The FDA maintains that it “can question the basis for an independent GRAS conclusion, whether notified or not,” or even if the notice is withdrawn. And by 2016, the FDA was on Quincy’s case again. Internal emails exchanged by FDA employees that year, obtained by WIRED through FOIA, indicate that by then, a “synthetically produced product being marketed in the form of a shake” was under investigation by the FDA as a potential unapproved food additive.

The agency sent a letter to Mark Underwood dated January 7, 2016, regarding NeuroShake’s ingredient apoaequorin. “We are concerned about the safety of your apoaequorin products because of, among other things, the large numbers of adverse events reported for them,” Steven Musser, the FDA’s deputy director for scientific operations, wrote. He noted that Quincy appeared to be contradicting itself in its public statements: The company’s GRAS self-determination explained that apoaequorin was safe because it was digested like other dietary proteins, but materials marketing Prevagen claimed it could pass through the gastrointestinal system and cross the blood-brain barrier. Musser asked Underwood to explain how both things could be true, and what evidence Quincy had that its ingredient was both safe and effective.

WIRED did not obtain any response the company sent to the FDA about the letter from Musser under FOIA. When asked about the letter directly, the Quincy spokesperson said, “Apoaequorin is GRAS, whether it is in a food like Neuroshake or a dietary supplement like Prevagen. And as previously stated, the FDA issued a close-out letter to Quincy Bioscience which the FDA only issues when, based on its evaluation, the firm addressed the issues identified in the Warning Letter to the FDA’s satisfaction.”

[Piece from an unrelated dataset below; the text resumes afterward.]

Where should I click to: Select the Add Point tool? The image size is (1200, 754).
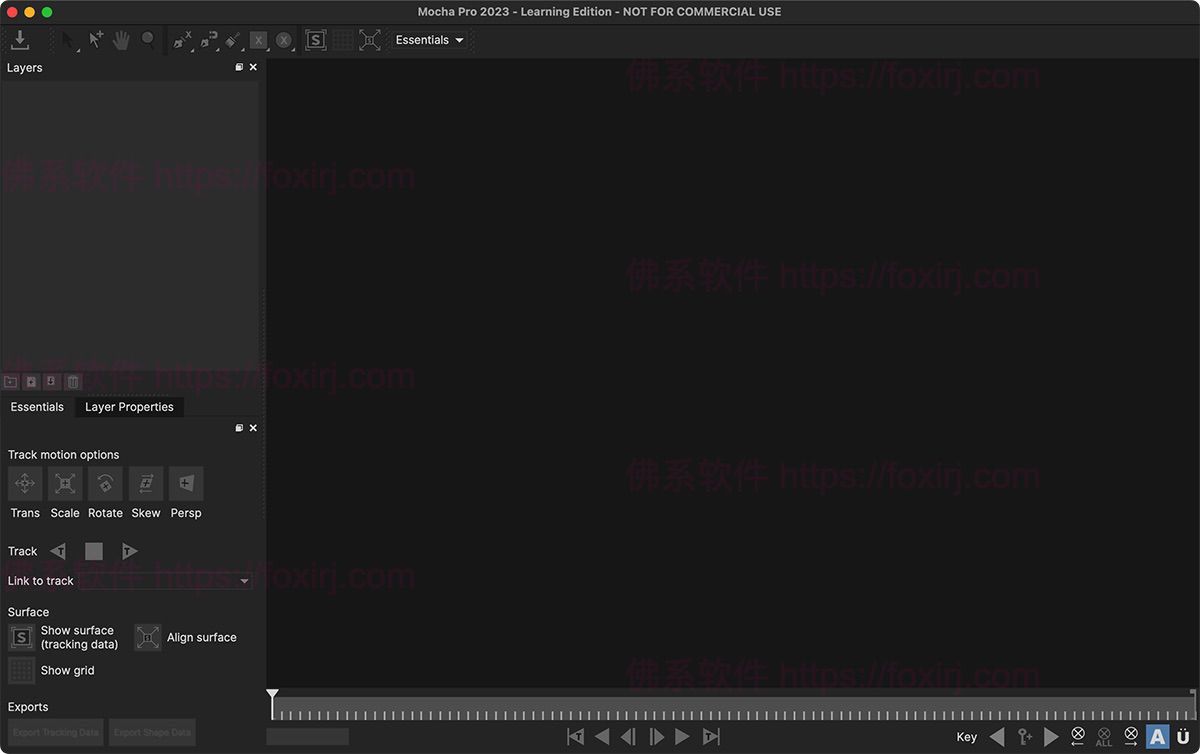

Over 4,000 complaints and counting

Quincy Bioscience’s NeuroShake move appears to have worked well for Quincy in one regard: When FDA investigators showed up in Wisconsin for another inspection in 2016, they were back to evaluating the company for supplement manufacturing practices, not drugs.

The company had undergone some changes, too. During the previous inspection, Quincy management had attributed having a higher proportion of complaints than other manufacturers to all their outbound sales calls, because during calls employees would ask, “How are you feeling?” After the inspection, Quincy discontinued its direct sales strategy and laid off members of its sales team, including Shawn Andrus.

“They just basically severed ties with direct sales,” Andrus said. The layoffs constituted 13 percent of Quincy Bioscience’s staff at the time, according to a complaint an employee filed to the Wisconsin Attorney General’s Office, obtained by WIRED with a FOIA request. (The state determined that no violation occurred.)

A year and a half later, in November 2016, FDA inspectors observed a “noticeable decrease” in the number of adverse event reports Quincy received after they stopped the calls. By that point, the company had received well over 4,000 reports from customers who said they experienced health issues after using its products since they first went on sale, according to the documents WIRED obtained from the FDA.

To understand the meaning of that, the total number of people who took Prevagen should also be considered, Durkin said. “For any particular situation the number of adverse events might sound high, but then you have to step back and say, OK, how many people actually took the product and of that number what was the rate of adverse events,” he said. It’s unclear how many people had taken Prevagen by 2016. That number has been estimated to be three million as of 2020, by lawyers representing a Prevagen customer in Florida.